The next study was published in 2012, and included children (ages 1 to 18 years) in the early stages of a common cold. It was also randomised and double blind. The study randomised 213 patients, but only reported efficacy data for 153 of them, so that’s not a good start. It also completely failed to show any difference between the active and placebo treatments on the primary outcome measure, the symptom score from days 2 to 7. Again, there was a significant effect on viral load, but given the lack of an effect on the symptom score, it’s probably fair to say the product doesn’t work very well, if at all, in children.

The final study was published in 2013. It was again randomised and double blind, and like the first study included otherwise healthy adults in the first 48 h of a common cold. The primary endpoint was different this time, and was the duration of disease. This was a larger study than the first one, and included 211 patients.

The results were far from impressive. One of the big problems with this study was that they restricted their efficacy analysis to the subset of 118 patients with laboratory confirmed viral infection. Losing half your patients from the analysis like this is a huge problem. If you have a cold and are tempted to buy this product, you won’t know whether you have laboratory confirmed viral infection, so the results of this study may not apply to you.

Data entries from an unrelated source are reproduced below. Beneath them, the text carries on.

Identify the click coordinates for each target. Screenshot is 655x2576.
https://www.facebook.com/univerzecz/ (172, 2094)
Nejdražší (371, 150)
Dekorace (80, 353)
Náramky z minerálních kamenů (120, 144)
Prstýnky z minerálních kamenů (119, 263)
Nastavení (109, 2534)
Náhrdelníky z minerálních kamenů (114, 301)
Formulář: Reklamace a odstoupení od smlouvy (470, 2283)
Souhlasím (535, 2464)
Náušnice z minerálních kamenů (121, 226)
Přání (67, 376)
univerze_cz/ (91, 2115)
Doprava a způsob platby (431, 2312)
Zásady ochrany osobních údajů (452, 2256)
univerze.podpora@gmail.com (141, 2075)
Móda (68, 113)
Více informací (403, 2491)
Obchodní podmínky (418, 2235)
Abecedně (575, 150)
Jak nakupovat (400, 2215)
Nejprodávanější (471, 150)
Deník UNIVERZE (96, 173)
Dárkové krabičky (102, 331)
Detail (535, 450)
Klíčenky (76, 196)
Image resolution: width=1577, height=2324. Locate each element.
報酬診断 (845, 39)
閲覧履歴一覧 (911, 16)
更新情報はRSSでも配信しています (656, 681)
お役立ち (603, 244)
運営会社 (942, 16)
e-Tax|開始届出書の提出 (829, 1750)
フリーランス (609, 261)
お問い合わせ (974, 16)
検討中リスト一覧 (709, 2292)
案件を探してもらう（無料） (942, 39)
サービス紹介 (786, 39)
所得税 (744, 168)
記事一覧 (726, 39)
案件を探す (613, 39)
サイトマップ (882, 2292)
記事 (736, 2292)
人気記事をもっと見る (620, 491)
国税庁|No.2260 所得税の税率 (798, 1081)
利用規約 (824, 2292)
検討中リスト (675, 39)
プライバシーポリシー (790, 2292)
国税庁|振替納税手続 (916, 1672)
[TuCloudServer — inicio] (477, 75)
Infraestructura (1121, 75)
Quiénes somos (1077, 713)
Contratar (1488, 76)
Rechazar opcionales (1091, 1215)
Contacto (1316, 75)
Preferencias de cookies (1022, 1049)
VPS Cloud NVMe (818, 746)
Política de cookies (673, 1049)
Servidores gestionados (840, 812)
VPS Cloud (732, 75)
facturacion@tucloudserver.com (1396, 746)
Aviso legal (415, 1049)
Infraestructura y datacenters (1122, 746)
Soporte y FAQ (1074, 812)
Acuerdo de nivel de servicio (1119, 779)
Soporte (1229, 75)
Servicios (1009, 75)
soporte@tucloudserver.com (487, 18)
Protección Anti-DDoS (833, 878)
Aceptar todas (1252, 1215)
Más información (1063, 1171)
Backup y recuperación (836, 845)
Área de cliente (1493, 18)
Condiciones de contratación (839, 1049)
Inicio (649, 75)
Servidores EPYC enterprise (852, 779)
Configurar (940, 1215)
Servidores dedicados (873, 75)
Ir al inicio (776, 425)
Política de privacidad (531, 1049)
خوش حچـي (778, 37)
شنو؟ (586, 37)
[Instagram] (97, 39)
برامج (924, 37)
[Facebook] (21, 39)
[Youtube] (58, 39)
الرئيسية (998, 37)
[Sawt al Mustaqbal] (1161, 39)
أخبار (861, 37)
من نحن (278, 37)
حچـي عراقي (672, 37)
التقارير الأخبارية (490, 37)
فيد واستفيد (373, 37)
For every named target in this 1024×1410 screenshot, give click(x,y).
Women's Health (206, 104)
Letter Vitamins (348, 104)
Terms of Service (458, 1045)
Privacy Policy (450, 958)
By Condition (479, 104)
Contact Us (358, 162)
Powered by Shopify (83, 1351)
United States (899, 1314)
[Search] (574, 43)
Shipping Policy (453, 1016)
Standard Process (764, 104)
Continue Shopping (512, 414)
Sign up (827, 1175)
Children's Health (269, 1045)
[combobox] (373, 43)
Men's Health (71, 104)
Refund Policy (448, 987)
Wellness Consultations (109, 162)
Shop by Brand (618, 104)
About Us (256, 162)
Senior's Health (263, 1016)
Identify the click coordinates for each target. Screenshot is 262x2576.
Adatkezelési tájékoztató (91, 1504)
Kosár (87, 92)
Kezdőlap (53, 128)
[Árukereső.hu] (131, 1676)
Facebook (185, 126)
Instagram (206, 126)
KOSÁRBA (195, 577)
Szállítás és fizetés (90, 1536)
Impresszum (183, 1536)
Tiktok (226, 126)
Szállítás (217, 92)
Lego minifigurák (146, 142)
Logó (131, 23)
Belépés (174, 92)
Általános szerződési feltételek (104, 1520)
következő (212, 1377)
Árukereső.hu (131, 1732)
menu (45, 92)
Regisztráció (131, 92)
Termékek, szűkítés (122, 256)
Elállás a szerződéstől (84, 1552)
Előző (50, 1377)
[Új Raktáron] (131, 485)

But even then, the results were distinctly underwhelming. The active and placebo treatments were only significantly different in the virus-positive per-protocol population, a set of just 103 patients: less than half the total number recruited. And even then, the results were only just statistically significant, at P = 0.037. The duration of disease was reduced from 13.7 days in the placebo group to 11.6 days in the active group.

So, do I think that Boots Cold and Flu Defence is “clinically proven”? Absolutely not. There is no evidence whatsoever that it prevents a cold. There is no evidence whatsoever that it either prevents or treats flu.

There is some evidence that it may help treat a cold. It’s really hard to know whether it does or not from the studies that have been done so far. Larger studies will be needed to confirm or refute the claims. If it does help to treat a cold, it probably doesn’t help very much.

The moral of this story is that if you see the words “clinically proven” in an advert, please be aware that that phrase is completely meaningless.